Problem to solve. Look through the lines below and extract each one that contains "size".

Records shown.
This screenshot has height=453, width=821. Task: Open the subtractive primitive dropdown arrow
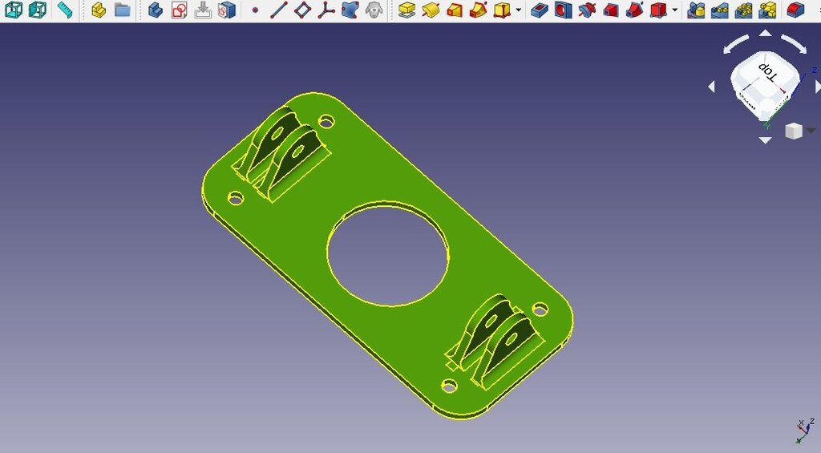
* * *
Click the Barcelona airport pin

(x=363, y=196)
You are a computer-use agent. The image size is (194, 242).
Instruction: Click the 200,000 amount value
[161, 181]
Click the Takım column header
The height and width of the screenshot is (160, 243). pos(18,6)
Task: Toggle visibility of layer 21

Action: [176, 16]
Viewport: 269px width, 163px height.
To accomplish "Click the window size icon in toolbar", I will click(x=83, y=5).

Task solution.
You are a computer-use agent. The image size is (194, 242).
To accomplish "Click the window size icon in toolbar", I will click(x=83, y=5).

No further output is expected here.